The key observation is that in a translation invariant system, even in the presence of damping, the normal modes of the infinite system are exactly the same as they were without damping, because they are still determined by translation invariance. The normal modes are still of the form, $e^{\pm i k x}$ , characterized by the angular wave number $k$ . Only the dispersion relation is different. To see how this goes in detail, let us recapitulate the arguments of chapter 5.

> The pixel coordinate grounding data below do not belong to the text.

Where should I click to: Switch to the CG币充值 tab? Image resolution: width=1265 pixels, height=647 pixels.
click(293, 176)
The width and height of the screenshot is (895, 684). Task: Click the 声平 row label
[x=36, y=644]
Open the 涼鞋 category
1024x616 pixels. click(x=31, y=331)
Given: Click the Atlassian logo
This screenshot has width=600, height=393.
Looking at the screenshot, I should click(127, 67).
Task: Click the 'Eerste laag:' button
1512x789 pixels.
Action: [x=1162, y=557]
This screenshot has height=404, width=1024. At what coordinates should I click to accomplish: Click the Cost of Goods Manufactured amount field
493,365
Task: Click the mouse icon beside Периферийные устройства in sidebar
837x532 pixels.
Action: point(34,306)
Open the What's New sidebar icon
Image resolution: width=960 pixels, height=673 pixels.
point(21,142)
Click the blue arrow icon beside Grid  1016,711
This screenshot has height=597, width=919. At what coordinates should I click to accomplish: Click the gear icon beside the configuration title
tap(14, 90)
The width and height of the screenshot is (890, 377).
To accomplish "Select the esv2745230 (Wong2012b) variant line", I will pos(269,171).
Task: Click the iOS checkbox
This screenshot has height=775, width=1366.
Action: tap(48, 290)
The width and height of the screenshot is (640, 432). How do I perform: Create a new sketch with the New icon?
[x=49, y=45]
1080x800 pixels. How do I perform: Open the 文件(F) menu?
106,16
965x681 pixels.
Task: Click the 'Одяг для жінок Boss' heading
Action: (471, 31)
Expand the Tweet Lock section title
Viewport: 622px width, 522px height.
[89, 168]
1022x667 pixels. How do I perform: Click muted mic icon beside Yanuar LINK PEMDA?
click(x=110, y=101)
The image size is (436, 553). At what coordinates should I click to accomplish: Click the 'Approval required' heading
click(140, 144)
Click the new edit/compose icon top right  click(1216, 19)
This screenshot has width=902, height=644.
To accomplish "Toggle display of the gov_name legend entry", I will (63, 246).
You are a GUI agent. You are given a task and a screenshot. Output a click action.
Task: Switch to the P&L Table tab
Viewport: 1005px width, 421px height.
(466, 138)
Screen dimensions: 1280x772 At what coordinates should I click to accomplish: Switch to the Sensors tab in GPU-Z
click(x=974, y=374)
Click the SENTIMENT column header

The dispersion relation for a system without damping is determined by the solution to the eigenvalue equation

$\left[-\omega^{2}+M^{-1} K\right] A^{k}=0$

where $A^{k}$ is the normal mode with wave number $k$ ,

$A_{j}^{k} \propto e^{i j k a} ,$

with time dependence $e^{-i \omega t}$ .⁵ We already know that $A^{k}$ is a normal mode, because of translation invariance. This implies that it is an eigenvector of $M^{- 1} K$ . The eigenvalue is some function of $k$ . We will call it $\omega_{0}^{2}(k)$ , so that

$M^{-1} K A^{k}=\omega_{0}^{2}(k) A^{k}$

This function $\omega_{0}^{2}(k)$ determines the dispersion relation for the system without damping, because the eigenvalue equation, (8.75) now implies

$\omega^{2}=\omega_{0}^{2}(k) .$

We can now modify the discussion above to include damping in the infinite translation invariant system. In the presence of damping, the equation of motion looks like

$M \frac{d^{2}}{d t^{2}} \psi(t)=-M \Gamma \frac{d}{d t} \psi(t)-K \psi(t) ,$

where $M \Gamma$ is the matrix that describes the velocity dependent damping. Then for a normal mode,

$\psi(t)=A^{k} e^{-i \omega t} ,$

the eigenvalue equation now looks like

$\left[-\omega^{2}-i \Gamma \omega+M^{-1} K\right] A^{k}=0 .$

Now, just as in (8.77) above, because of translation invariance, we know that $A^{k}$ is an eigenvector of both $M^{- 1}K$ and $\Gamma$ ,

$M^{-1} K A^{k}=\omega_{0}^{2}(k) A^{k}, \quad \Gamma A^{k}=\gamma(k) A^{k} .$

Then, as above, the eigenvalue equation becomes the dispersion relation

$\omega^{2}=\omega_{0}^{2}(k)-i \gamma(k) \omega .$

For all $k$ , $\gamma (k) \geq 0$ , because as we will see in (8.84) below, the force is a frictional force. If $\gamma(k)$ were negative for any $k$ , then the “frictional” force would be feeding energy into the system instead of damping it. Note also that if $\Gamma = \gamma I$ , then $\gamma(k) = \gamma$ , independent of $k$ . However, in general, the damping will depend on $k$ . Modes with different $k$ may get damped differently.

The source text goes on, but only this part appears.